You wake up six hours later, separated from your squad. You release yourself from your drop pod and fall to the ground, noticing that the edges of your screen go red as your character struggles for air.
That's when you realize: you're just a human, not a Spartan. You're shorter, can't jump as high, and your shield is … not there. You do have your VISR mode: a night-vision in which you see the outlines of buildings, allies and enemies.
As you roam the city, you come across your first enemy. You've been here before, however, you're not new to killing Covenant Jackals and Brutes, so you rush in.
You're getting shot, but something odd is happening - you're actually getting hurt. Your vision's going red again and you have to find cover and hide.
You charge for a quick melee. You run up to a Brute Captain and have to look up to him. When you melee him, he shrugs it off and hits you back, depleting your stamina and your health bar.
There's an obnoxious beeping noise reminding you of this damage, so you take cover again and wait for your health to regenerate. But you forgot again - you're not a Spartan anymore, you don't have a shield and now, you need health packs if you want to get back to full health.
You are going to have to put aside your pride and realize that if you don't find cover, you're going to die; if you rush in, you're going to get hurt, and when you're hurt, you're going to need to find health packs. You can't deploy items anymore, you have no shield, and you can't jump from buildings without hurting yourself.

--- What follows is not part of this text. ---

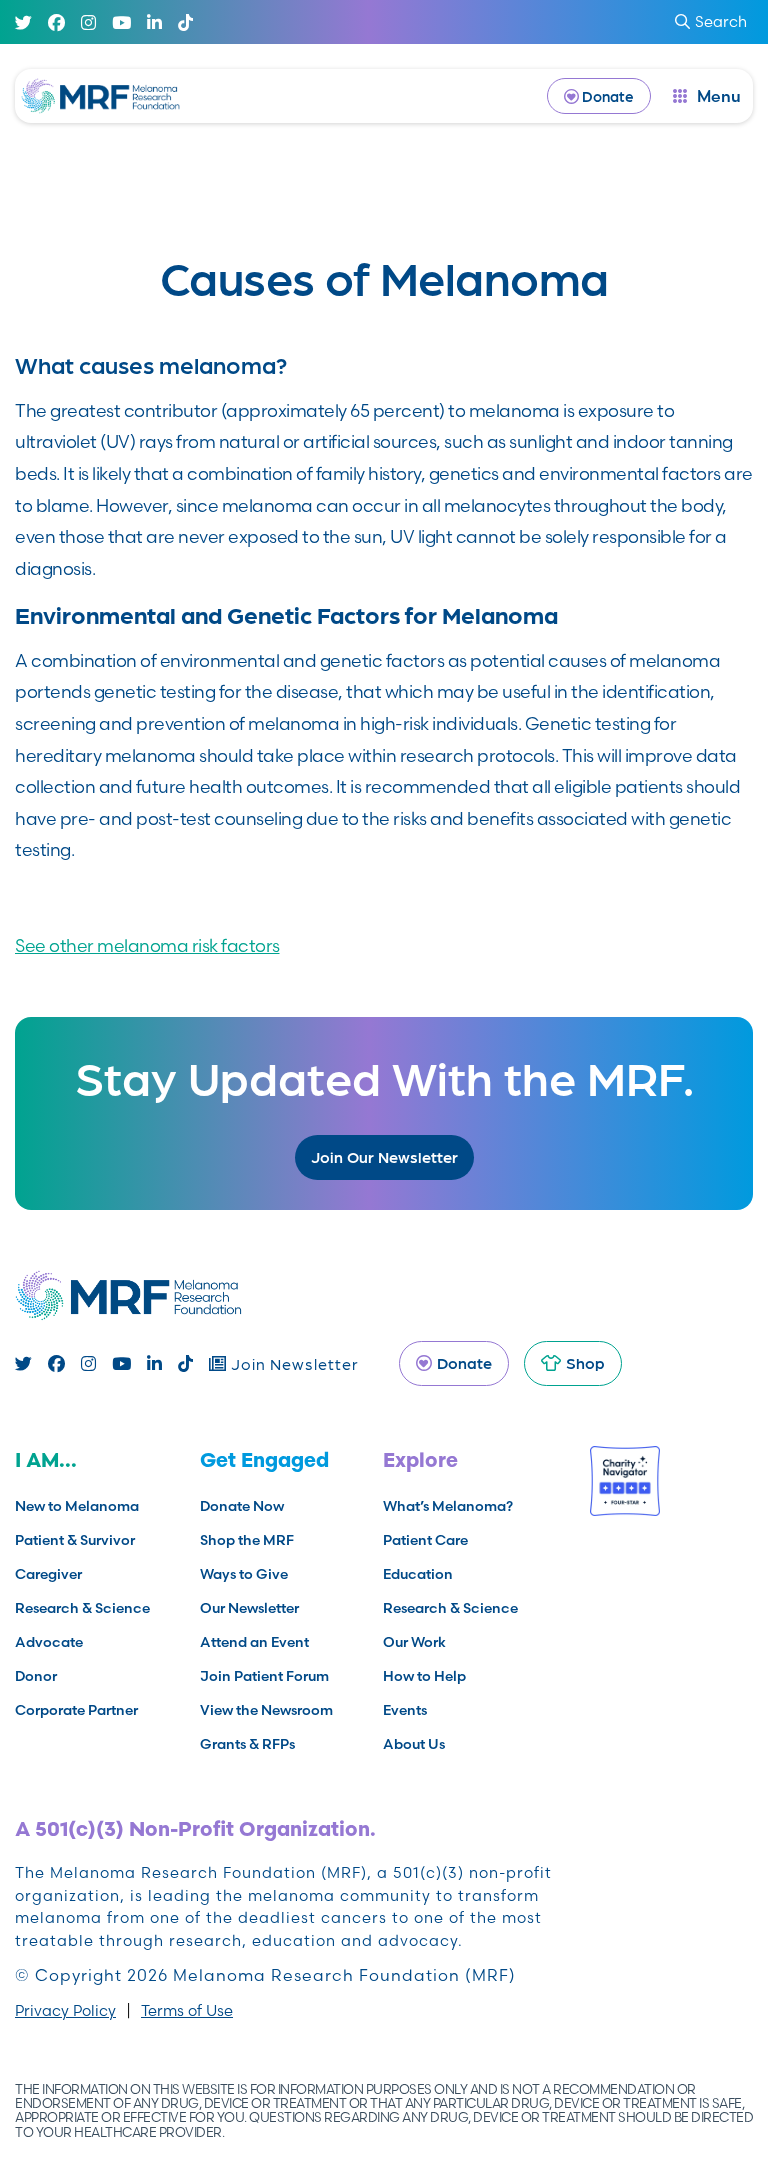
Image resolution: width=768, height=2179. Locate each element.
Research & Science (82, 1608)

You have your VISR mode, however, which makes nighttime missions a bit less threatening, a game with a more open world feel and a Superintendent to help you solve the mystery and find your squad. You also have two new guns: the Silenced SMG and the Silenced Magnum (the latter meant to replace the now-absent Battle Rifle for headshots).
On top of that, you have the new Firefight mode, similar to the Horde mode in Gears of War 2, where you (whether alone or with friends for cooperative play both online and off) face wave upon wave of enemies that increase in intensity and difficulty the longer you survive.
Play begins with one skull on, which places a new level of difficulty on game play (for example, having the enemies throw more grenades), and then adds one every time you survive a round, adding a new aspect on top of the last.
You also get a Halo: ODST multiplayer disc with all of the map packs, including three new ones, and the complete multiplayer experience. This is not your average Halo game, and despite being billed as such, it's a whole different perspective on the United Nations Space Command's run-in with the Covenant.